Directive - Echo the lines below, starting with the line containing "Click the Developer Applications heading" and ending with the line containing "Action: [118, 175]", both included.

Provided data -
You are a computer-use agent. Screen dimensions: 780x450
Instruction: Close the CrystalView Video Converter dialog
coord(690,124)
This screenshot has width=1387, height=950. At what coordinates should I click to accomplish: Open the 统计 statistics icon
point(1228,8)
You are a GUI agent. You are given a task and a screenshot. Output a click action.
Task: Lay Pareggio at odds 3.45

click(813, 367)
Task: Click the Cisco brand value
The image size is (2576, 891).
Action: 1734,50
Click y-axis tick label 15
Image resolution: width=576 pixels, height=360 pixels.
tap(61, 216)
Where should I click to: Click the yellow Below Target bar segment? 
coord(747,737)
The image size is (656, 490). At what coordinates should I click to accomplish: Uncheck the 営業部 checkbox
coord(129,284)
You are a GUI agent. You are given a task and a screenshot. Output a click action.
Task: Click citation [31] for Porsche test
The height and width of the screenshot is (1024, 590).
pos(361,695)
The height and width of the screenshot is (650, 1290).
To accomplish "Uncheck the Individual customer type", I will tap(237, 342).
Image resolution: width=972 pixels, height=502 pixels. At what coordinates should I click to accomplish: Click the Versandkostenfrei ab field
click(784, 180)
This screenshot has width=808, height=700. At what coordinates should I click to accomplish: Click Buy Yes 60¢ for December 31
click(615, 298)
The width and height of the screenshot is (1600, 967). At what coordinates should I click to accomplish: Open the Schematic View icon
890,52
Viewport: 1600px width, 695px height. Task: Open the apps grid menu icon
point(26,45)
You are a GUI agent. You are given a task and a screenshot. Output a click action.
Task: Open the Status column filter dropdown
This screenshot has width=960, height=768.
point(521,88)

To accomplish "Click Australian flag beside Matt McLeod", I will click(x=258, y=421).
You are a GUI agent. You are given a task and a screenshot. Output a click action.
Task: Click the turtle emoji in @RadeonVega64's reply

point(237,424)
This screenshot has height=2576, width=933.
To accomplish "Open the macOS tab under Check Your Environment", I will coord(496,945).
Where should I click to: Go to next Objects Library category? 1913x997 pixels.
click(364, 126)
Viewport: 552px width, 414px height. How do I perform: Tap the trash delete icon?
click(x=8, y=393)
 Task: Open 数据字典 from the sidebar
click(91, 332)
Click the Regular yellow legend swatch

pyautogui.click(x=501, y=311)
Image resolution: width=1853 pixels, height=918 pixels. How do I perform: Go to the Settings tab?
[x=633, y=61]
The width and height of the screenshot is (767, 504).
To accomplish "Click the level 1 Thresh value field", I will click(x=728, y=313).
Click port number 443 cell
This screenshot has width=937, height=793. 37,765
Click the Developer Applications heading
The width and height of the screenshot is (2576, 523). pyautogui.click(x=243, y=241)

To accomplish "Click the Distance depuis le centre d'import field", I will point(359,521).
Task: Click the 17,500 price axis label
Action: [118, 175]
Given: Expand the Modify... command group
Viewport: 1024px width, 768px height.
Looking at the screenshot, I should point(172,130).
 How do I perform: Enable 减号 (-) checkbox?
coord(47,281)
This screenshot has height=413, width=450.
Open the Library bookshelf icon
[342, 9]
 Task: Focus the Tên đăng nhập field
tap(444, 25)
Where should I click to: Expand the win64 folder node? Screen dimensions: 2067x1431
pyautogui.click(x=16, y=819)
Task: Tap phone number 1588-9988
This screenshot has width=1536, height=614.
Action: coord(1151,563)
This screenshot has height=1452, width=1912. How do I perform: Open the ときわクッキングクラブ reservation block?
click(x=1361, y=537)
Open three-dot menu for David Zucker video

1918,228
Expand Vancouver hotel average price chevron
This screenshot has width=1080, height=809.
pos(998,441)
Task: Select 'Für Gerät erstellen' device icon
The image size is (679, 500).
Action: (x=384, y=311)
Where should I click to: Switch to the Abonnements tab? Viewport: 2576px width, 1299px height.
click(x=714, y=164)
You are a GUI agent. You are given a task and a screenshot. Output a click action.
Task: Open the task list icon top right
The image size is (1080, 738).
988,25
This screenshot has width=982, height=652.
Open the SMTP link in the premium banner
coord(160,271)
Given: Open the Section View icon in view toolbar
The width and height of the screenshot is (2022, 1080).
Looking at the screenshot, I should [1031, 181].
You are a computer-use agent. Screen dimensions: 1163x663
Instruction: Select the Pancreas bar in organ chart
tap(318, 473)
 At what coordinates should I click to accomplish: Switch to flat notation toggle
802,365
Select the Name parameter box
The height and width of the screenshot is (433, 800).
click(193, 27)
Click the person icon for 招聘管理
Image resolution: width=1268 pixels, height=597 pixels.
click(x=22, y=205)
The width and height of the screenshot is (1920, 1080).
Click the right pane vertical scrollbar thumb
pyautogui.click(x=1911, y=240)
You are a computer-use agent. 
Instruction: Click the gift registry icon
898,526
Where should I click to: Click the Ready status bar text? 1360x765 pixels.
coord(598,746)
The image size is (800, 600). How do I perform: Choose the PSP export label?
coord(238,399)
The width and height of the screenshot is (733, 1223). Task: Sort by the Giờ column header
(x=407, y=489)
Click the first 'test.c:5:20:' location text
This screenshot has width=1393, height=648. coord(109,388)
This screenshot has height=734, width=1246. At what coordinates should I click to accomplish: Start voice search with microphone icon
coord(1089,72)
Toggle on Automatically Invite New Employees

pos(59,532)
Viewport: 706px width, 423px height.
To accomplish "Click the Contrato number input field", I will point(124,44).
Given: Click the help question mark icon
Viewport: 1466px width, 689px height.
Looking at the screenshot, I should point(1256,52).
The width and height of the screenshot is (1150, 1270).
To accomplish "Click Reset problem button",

Result -
Click the Developer Applications heading
The width and height of the screenshot is (2576, 523). pyautogui.click(x=243, y=241)

To accomplish "Click the Distance depuis le centre d'import field", I will point(359,521).
Task: Click the 17,500 price axis label
Action: [118, 175]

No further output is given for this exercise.